2 ワイルド・バレット(Running Scared)

 「2006年制作の<独米>合作の<(カラー)>映画。・・・監督・脚本はウェイン・クラマー<(Wayne Kramer)> 。」
https://ja.wikipedia.org/wiki/%E3%83%AF%E3%82%A4%E3%83%AB%E3%83%89%E3%83%BB%E3%83%90%E3%83%AC%E3%83%83%E3%83%88

 最初に子役の顔を見た時に見覚えがあると思ったのですが、映画そのものは全く記憶になく、途中、2か所のシーンを覚えていたので、ようやく、前に、恐らくTVで鑑賞したことがあるな、ということに気付きました。
 ドイツとの合作なのに、典型的な、殺人場面満載の暴力的な米国映画でしたが、手に汗を握らせてくれたことは確かです。
 登場する悪漢達がイタリア系とロシア系という設定
https://en.wikipedia.org/wiki/Running_Scared_(2006_film) (上の<>内も)
であるところ、前者は陳腐ですし、後者は冷戦が終わり、ソ連も崩壊した後だというのに、かつて・・というか今でもそうですが・・、ナチスドイツ敗北後も、ドイツ人が英米の映画やドラマで貶められ続けてきた腹いせを、合作の一方のドイツ側が、今度はロシア人を貶めることで晴らそうとした部分がある、と私は受け止めました。

3 邪魔者は殺せ(Odd Man Out)

 「1947年のイギリスの犯罪<(白黒)>映画。

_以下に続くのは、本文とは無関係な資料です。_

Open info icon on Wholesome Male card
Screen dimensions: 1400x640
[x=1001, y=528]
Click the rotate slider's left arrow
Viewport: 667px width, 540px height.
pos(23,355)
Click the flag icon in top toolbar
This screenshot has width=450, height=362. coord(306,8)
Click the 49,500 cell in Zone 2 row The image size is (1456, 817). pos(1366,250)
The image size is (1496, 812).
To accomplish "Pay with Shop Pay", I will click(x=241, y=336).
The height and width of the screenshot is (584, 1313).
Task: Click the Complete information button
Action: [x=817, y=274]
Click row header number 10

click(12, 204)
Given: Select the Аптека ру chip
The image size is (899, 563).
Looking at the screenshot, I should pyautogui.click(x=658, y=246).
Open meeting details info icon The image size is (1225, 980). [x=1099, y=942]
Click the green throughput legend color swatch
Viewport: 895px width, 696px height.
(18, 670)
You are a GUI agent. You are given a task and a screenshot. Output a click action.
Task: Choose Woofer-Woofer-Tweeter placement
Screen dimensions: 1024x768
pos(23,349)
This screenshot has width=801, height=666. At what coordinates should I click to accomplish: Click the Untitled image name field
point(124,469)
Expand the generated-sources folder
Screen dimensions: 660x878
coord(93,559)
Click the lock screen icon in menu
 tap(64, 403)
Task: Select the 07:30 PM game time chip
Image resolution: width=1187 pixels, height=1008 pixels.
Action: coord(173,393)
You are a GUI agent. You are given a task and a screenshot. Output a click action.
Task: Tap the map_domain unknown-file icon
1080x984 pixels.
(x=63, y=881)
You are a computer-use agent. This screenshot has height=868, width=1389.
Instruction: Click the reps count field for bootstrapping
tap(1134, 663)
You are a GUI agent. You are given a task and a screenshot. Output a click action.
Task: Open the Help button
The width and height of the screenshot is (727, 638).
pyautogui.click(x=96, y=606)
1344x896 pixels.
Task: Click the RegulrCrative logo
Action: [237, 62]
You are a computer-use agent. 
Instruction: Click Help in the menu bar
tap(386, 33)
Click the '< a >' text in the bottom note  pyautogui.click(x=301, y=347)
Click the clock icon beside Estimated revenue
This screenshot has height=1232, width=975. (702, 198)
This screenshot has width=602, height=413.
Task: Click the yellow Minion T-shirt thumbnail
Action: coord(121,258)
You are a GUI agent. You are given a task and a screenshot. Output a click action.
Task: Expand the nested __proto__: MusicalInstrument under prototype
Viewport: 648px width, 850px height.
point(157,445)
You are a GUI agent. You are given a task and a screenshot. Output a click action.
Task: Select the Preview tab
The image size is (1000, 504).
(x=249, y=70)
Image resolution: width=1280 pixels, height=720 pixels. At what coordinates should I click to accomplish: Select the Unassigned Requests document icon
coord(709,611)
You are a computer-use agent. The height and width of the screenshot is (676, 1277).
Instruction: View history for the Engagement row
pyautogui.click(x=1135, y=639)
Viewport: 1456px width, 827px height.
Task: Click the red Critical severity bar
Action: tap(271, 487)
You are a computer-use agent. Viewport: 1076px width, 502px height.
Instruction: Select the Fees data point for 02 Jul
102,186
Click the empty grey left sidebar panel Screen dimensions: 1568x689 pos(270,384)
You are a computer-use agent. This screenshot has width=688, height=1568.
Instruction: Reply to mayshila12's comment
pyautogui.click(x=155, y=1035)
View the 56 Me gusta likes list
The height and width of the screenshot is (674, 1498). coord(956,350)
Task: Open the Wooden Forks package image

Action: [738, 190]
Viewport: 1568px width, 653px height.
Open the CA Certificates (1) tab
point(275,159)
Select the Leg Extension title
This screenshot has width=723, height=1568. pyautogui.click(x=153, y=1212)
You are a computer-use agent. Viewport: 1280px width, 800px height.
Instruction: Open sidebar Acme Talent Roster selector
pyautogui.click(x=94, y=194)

監督はキャロル・リード<(Carol Reed)> 。・・・1948年の<第一回>英国アカデミー賞(BAFTA Award for Best British Film)>で最優秀イギリス映画賞を受賞している。また、1948年のアカデミー編集賞にノミネートされている。原作はF・L・グリーンの小説」
https://ja.wikipedia.org/wiki/%E9%82%AA%E9%AD%94%E8%80%85%E3%81%AF%E6%AE%BA%E3%81%9B

 IRAと思しき集団が、活動資金を得るために、アイルランド北部の都市で強盗を行い、脱獄中の地区指導者が、人を殺めてしまい、二重の意味で警察・・そのなかにも「IRA」に同情的な者がいる・・に追われる立場となり、それに、多くがアイルランド系で親「IRA」と思われる住民達が関わっていき、それに悲恋がからむ、というストーリーです。
https://en.wikipedia.org/wiki/Odd_Man_Out (上の<>内も)
 時代が全然違うとはいえ、ワイルド・バレットに比べて、俳優がイギリス人達らしく、いささか演技過剰気味とはいえ、また、舞台劇、就中シェークスピア劇・・のような印象を与えるとはいえ、問題なく名作である、と思いました。